[Stored items]

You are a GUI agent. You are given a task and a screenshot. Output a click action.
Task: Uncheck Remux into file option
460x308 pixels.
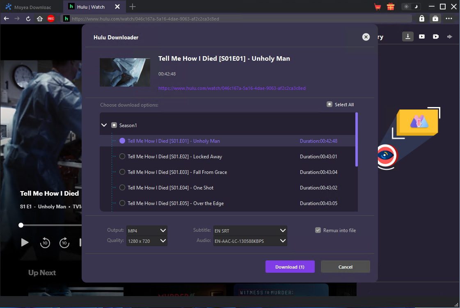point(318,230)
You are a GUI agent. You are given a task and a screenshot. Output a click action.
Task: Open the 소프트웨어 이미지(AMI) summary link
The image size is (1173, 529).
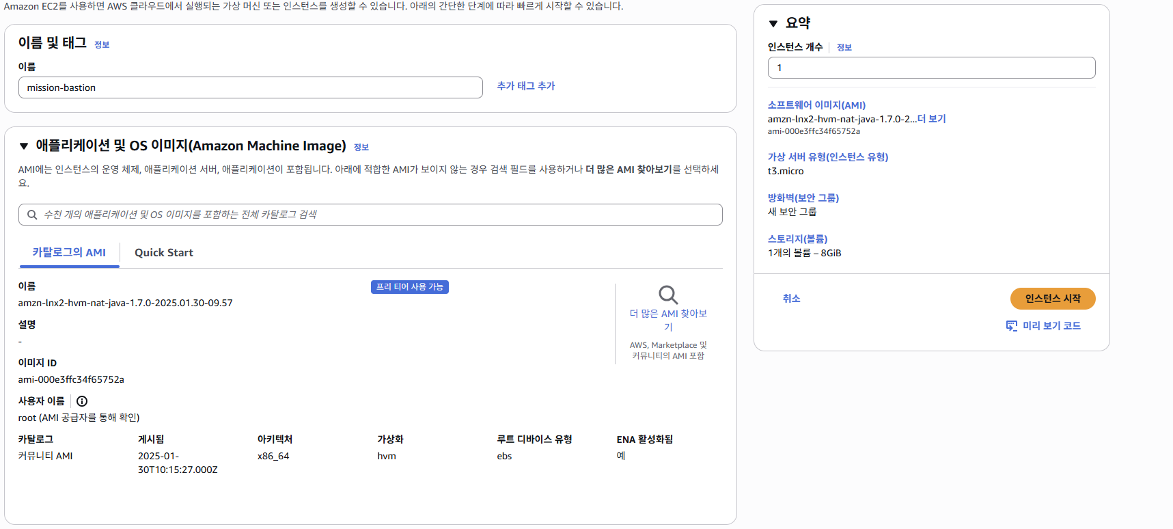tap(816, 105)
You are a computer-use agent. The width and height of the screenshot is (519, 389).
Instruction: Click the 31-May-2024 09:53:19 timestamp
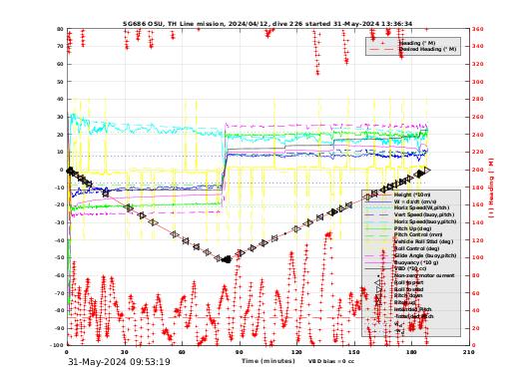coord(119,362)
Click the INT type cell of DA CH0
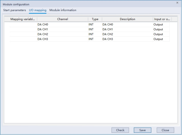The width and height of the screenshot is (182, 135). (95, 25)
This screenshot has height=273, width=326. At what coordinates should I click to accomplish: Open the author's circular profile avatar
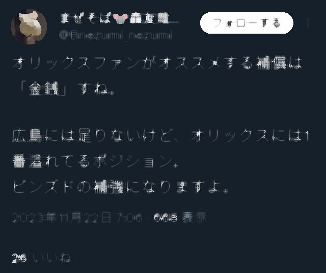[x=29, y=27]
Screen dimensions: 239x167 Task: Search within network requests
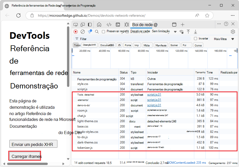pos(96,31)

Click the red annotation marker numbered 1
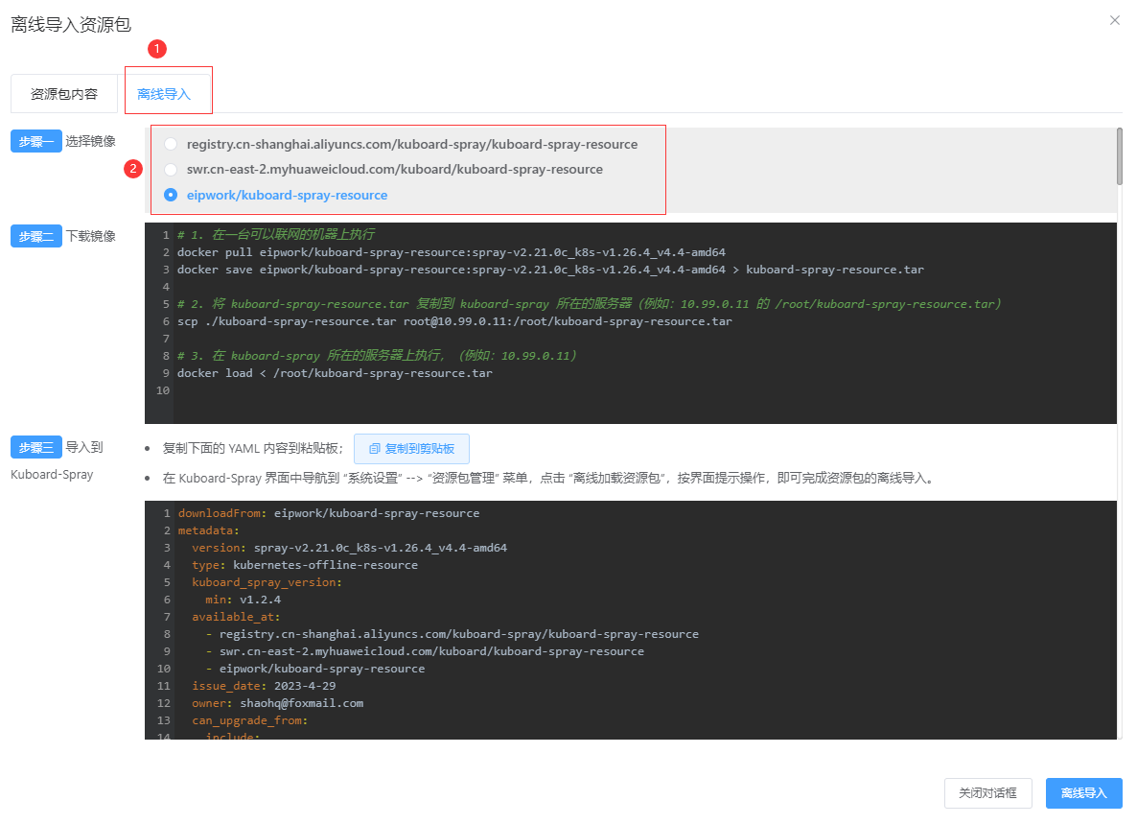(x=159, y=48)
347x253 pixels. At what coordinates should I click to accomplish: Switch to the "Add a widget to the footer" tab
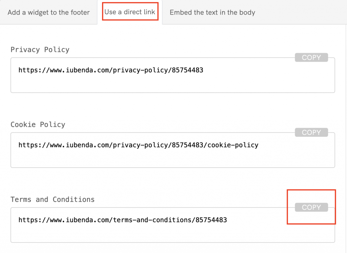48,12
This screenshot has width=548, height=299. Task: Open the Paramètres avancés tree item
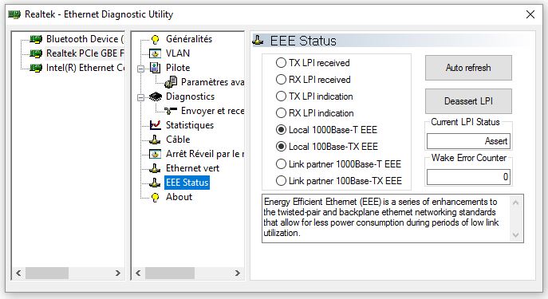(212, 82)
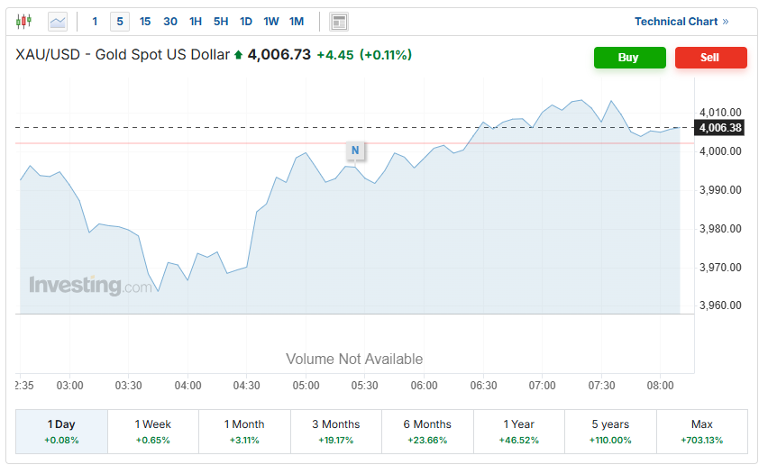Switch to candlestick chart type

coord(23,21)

==

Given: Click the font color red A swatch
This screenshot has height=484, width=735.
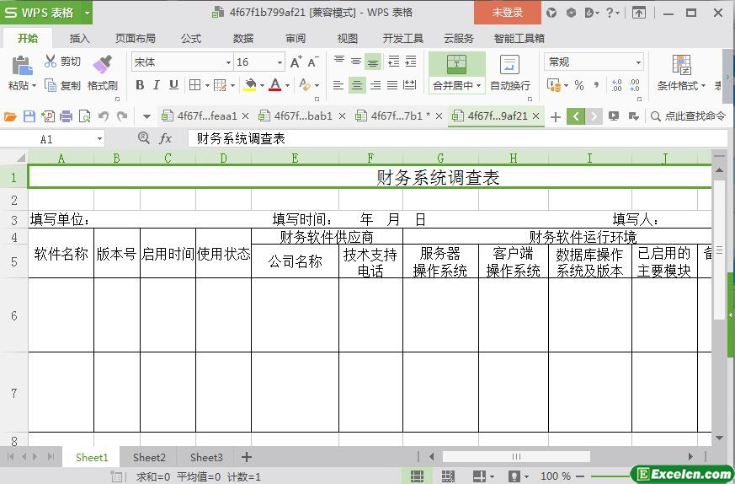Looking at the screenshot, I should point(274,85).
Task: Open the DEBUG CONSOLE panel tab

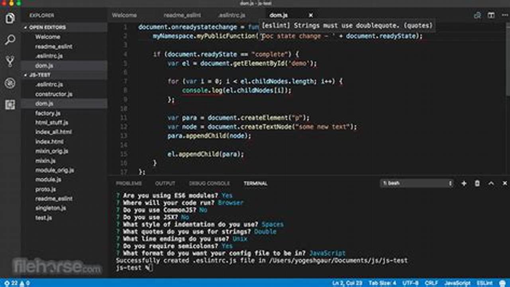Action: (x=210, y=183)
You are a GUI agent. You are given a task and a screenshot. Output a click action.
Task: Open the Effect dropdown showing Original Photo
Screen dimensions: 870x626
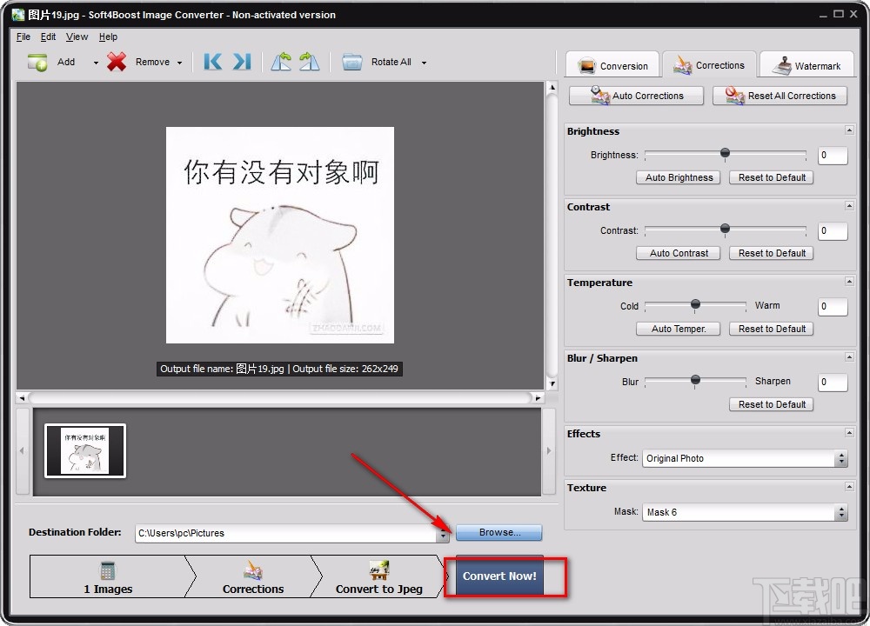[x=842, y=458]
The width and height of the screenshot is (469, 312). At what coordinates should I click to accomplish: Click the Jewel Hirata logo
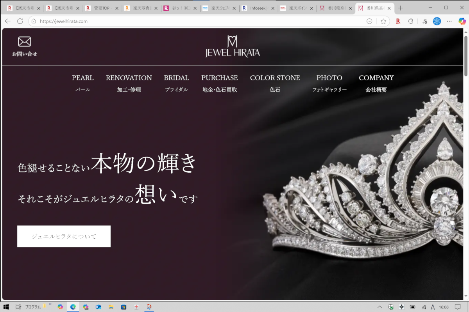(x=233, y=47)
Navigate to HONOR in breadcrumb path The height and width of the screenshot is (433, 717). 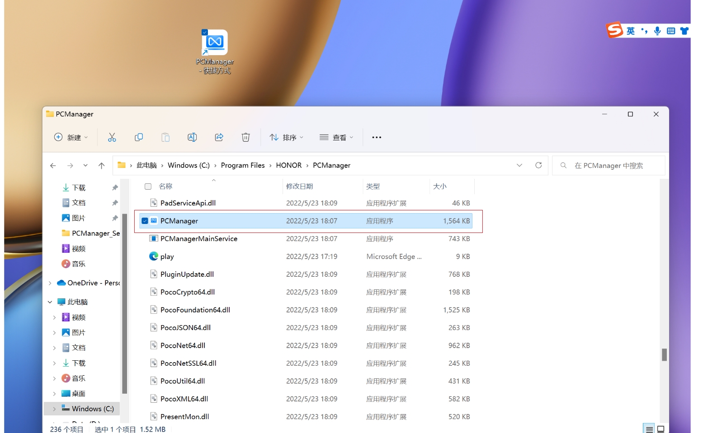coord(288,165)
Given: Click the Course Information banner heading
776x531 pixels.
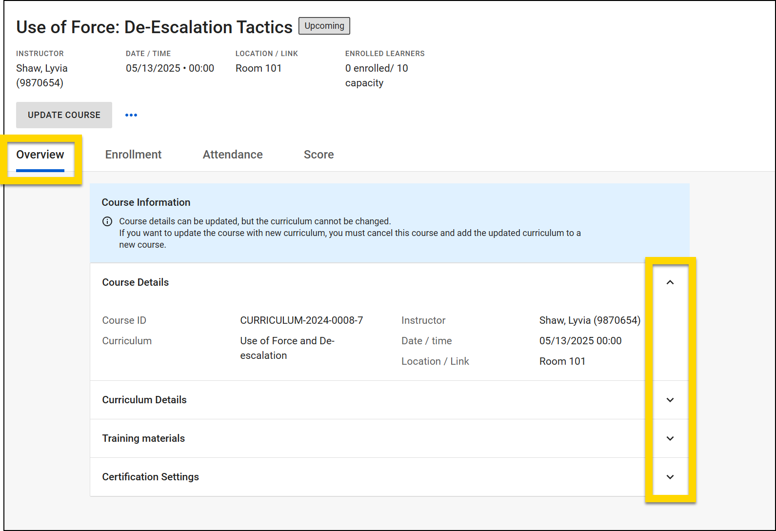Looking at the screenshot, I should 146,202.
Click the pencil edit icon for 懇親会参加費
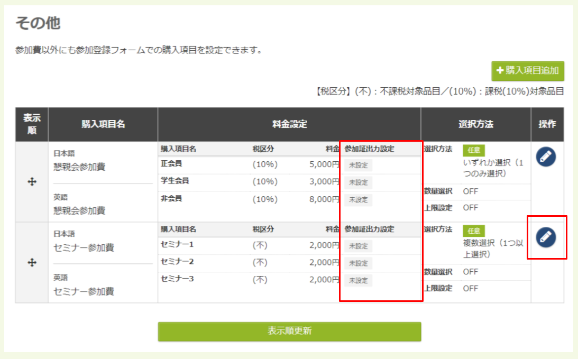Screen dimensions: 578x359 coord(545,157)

▶ **PROBLEM**: From the records above, output only the lines starting at the one containing "Given: Click the font color red A swatch" and ending at the one containing "Task: Open the Effect", word for word. Pictures stay out.

▶ **OUTPUT OF THE TASK**:
Given: Click the font color red A swatch
This screenshot has height=484, width=735.
Looking at the screenshot, I should point(274,85).
Task: Open the DEBUG CONSOLE panel tab

Action: (x=210, y=183)
You are a GUI agent. You are given a task and a screenshot. Output a click action.
Task: Open the Effect dropdown showing Original Photo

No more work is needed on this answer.